AI Transforming Radiological Science

May 26, 2022

As the pandemic has super-charged the rise of AI-powered medical imaging, a leader in the field, Maryellen Giger, A.N. Pritzker Distinguished Service Professor of Radiology at the University of Chicago, undertook C3DTI’s challenge in March 2020 to apply her considerable expertise to COVID-19 mitigation efforts.

Among developing AI methods for COVID-19 diagnosis and prognosis, the team developed a patent-pending cascaded transfer learning technique to identify with 85 percent accuracy CT scans of COVID patients who should receive steroid treatments. They then applied the same technique to cardiac patients to detect brain injuries earlier than current methods – with broader potential still for using AI to inform clinical decision-making and monitoring patient treatment for a range of conditions.

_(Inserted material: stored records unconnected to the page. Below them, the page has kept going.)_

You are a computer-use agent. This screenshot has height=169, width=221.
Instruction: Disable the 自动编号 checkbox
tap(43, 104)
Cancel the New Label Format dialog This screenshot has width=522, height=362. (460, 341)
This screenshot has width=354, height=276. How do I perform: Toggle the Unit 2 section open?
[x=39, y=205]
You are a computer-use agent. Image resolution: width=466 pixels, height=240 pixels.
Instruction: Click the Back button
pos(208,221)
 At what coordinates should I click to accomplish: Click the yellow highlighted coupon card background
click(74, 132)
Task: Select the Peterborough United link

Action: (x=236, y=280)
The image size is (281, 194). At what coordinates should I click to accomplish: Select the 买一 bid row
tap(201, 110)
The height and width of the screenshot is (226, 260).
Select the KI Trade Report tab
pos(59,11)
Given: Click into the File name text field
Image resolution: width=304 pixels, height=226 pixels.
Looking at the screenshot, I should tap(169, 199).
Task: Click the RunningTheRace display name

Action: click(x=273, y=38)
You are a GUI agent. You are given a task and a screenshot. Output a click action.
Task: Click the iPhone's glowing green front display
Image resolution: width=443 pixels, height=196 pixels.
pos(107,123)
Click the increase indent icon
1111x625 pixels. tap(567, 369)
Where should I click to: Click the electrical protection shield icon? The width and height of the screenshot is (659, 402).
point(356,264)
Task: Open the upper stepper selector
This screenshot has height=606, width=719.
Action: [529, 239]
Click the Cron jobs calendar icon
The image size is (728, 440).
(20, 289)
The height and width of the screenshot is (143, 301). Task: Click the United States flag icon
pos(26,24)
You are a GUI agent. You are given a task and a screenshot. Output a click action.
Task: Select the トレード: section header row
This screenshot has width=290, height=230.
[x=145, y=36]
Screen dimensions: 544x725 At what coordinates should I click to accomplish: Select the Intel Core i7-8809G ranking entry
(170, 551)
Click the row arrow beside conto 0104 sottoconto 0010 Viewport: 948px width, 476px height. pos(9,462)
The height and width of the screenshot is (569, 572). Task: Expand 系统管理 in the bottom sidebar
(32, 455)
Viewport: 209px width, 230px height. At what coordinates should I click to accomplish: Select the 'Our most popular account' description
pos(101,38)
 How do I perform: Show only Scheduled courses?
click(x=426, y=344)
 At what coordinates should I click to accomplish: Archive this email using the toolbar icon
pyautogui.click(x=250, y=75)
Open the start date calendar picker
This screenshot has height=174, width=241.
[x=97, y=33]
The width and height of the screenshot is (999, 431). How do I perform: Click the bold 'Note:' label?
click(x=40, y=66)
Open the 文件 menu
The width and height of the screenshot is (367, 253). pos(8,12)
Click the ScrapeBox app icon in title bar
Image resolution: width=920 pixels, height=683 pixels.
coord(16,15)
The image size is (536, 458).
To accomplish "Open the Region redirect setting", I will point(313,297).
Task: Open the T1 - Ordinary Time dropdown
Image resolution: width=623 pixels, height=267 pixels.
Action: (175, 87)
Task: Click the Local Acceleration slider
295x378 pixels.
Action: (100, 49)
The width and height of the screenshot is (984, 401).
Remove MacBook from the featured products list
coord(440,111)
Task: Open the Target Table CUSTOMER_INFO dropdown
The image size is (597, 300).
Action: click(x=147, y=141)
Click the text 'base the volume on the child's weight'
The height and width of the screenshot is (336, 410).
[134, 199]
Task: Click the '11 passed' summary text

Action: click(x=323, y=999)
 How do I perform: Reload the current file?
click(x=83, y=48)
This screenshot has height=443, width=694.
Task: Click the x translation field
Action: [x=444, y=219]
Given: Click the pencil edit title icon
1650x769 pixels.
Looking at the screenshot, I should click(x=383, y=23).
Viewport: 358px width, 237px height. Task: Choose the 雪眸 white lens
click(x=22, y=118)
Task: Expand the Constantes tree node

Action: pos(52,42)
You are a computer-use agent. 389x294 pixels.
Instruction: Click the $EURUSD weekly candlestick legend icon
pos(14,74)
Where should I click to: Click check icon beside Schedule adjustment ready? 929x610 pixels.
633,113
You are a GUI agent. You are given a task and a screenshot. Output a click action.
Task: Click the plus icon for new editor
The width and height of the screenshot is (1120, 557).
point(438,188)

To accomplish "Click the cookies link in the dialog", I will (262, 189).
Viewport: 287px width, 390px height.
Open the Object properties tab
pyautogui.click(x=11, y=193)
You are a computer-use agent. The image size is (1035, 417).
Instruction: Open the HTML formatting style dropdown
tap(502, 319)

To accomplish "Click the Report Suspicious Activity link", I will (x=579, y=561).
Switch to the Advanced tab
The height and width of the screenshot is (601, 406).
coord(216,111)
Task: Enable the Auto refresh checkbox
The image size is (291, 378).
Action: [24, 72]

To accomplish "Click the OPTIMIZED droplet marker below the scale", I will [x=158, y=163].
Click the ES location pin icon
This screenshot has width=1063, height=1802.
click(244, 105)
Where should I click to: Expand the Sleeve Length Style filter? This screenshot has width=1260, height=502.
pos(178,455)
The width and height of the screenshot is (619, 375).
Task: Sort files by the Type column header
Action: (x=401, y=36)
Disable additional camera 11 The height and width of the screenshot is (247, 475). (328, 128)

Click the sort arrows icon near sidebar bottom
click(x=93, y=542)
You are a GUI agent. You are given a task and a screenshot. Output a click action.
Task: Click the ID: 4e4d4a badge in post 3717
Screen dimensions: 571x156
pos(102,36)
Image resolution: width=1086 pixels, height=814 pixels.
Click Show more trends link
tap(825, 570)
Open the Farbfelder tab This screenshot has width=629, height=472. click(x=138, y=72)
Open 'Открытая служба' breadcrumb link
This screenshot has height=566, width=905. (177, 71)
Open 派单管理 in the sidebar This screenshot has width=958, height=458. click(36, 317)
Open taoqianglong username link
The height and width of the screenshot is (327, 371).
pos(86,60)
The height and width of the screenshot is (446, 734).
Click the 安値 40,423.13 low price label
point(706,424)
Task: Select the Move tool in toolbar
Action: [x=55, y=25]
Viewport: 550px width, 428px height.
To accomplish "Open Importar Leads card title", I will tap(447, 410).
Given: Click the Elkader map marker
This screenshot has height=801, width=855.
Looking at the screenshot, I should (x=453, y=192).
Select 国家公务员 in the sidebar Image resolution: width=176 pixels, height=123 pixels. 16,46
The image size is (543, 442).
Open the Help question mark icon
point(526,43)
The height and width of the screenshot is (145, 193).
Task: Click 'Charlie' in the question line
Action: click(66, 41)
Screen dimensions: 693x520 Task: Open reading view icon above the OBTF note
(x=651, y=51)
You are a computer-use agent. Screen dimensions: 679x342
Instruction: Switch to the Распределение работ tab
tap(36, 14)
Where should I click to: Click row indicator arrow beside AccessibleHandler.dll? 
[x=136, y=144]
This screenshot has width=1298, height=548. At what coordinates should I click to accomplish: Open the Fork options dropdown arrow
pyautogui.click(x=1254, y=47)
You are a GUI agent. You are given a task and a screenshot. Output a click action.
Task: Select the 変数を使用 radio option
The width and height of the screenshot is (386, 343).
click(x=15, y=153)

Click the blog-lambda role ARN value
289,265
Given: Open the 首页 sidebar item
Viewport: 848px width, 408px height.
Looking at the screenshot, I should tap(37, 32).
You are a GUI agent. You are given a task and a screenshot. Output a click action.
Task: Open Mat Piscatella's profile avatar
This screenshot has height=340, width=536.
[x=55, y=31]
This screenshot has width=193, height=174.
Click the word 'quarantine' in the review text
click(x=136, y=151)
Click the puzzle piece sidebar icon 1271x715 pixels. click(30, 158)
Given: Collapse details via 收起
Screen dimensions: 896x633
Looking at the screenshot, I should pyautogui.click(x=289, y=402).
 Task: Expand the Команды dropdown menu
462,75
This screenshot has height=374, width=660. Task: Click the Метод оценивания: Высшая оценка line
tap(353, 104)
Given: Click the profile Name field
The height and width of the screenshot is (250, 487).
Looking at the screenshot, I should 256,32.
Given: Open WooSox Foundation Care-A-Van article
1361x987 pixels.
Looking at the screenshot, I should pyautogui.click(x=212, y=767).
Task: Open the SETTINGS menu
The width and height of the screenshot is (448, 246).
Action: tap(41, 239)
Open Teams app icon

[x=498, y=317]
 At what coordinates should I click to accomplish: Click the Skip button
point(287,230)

“Access to large, well-annotated data sets remains the number one requirement for advancement of AI in radiological sciences,” wrote Giger in a 2020 review of the field. Along came COVID, then the C3DTI grant, then follow-on NIH funding, and Giger launched the Medical Imaging and Data Resource Center later that year, expected to be “the largest open database of anonymized COVID-19 medical images, along with associated clinical data, in the world,” according to HealthCareBusiness News.

In January 2021, the Center released their first set of images, providing “a common framework to enable technological advancements, guide researchers’ validation and use of AI, and translate clinical systems for the best patient management decisions,” according to MIDRC.org.

“Our DTI research prepared us well, and led efforts to create the MIDRC,” says Giger.